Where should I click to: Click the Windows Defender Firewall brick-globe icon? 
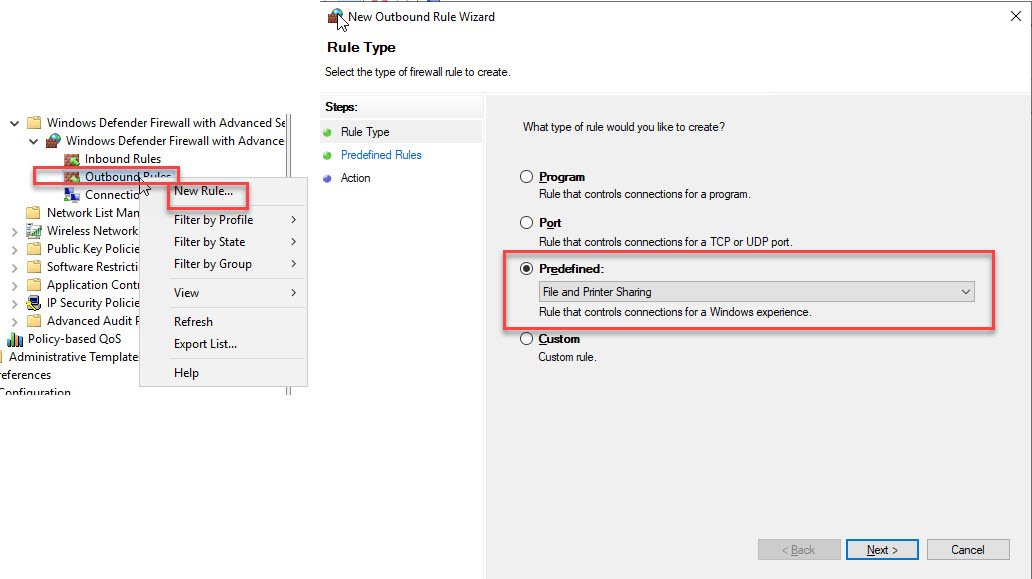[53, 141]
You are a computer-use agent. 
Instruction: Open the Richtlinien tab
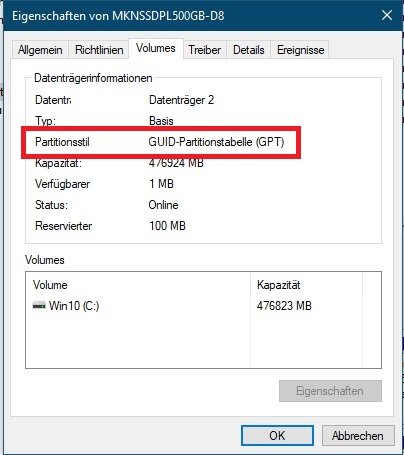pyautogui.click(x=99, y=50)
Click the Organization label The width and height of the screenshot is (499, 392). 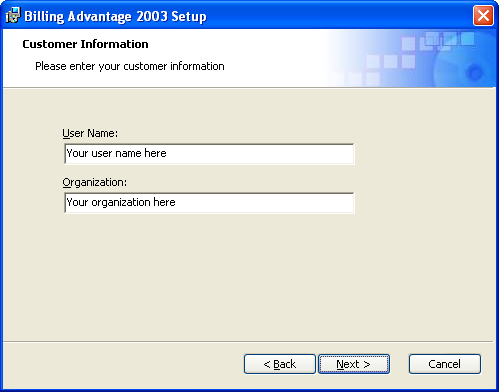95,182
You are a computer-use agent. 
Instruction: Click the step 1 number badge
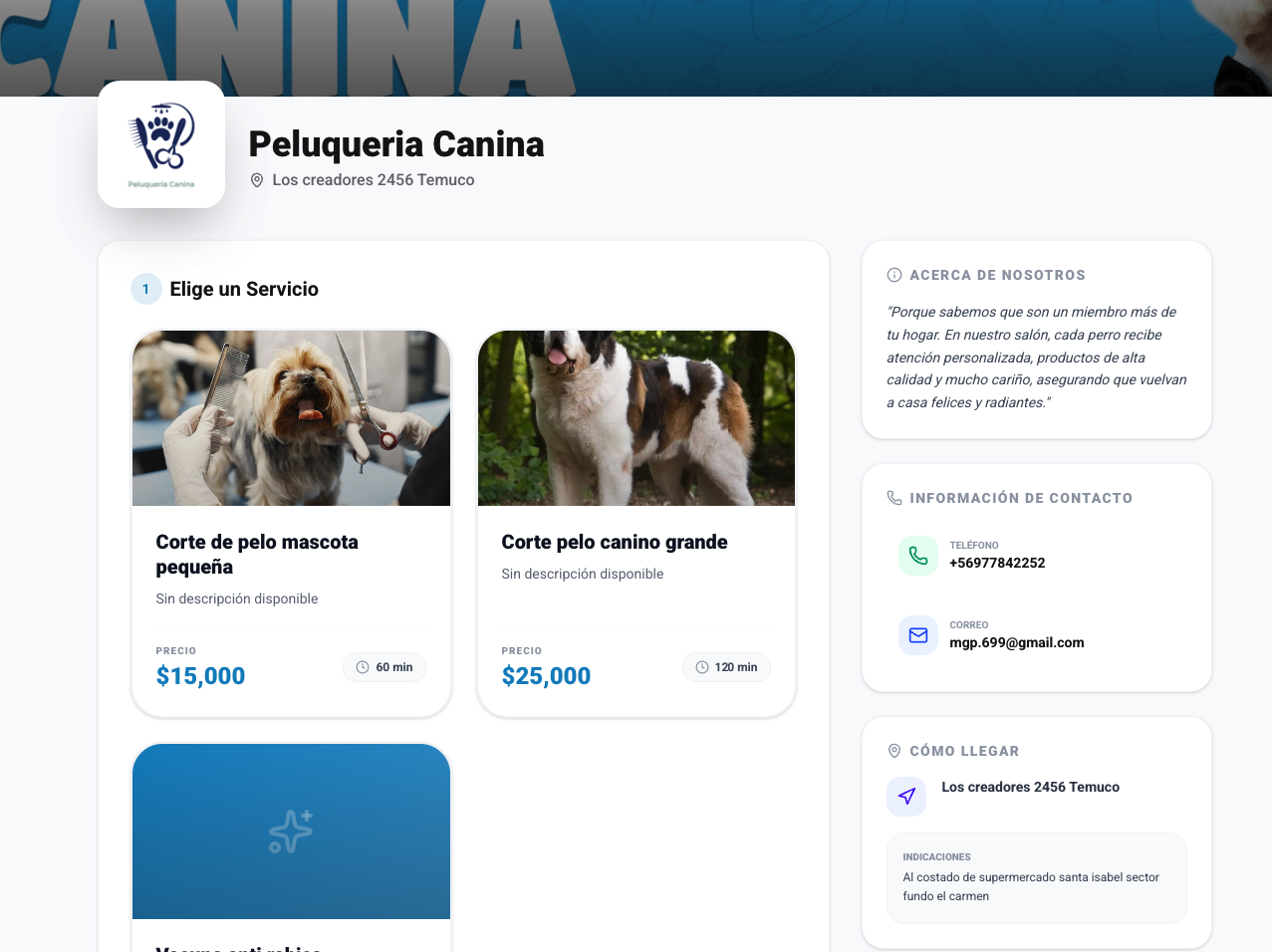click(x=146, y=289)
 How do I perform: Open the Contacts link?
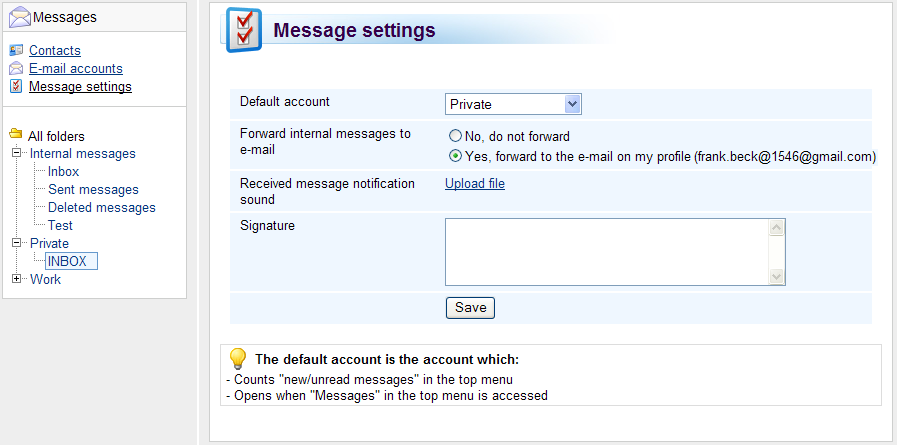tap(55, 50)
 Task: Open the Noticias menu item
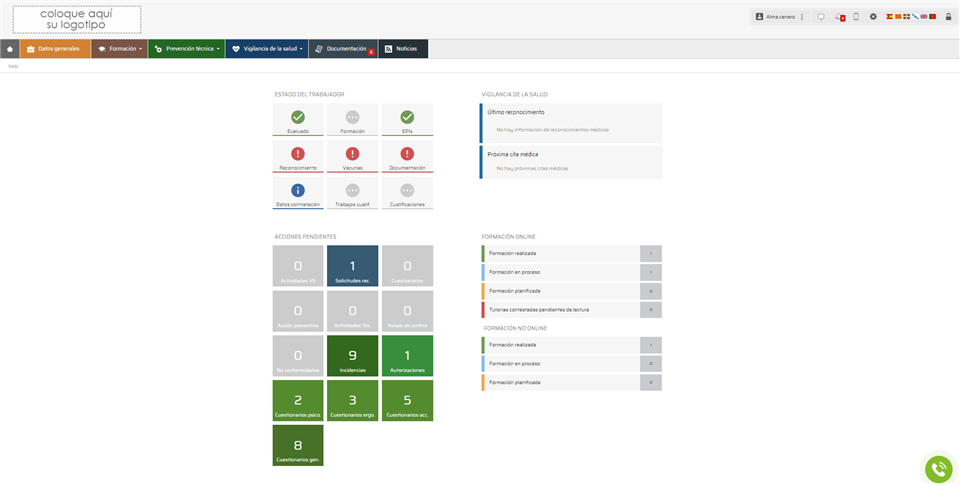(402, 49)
▬▬▬
**Task requirements**
Leave the pictures out, and copy exactly each line from the one containing "Instruction: Click the step 1 number badge" through the final line of the data.

**Answer to this task**
Instruction: Click the step 1 number badge
click(x=146, y=289)
 How do I perform: Open the Contacts link?
tap(55, 50)
 Task: Open the Noticias menu item
(402, 49)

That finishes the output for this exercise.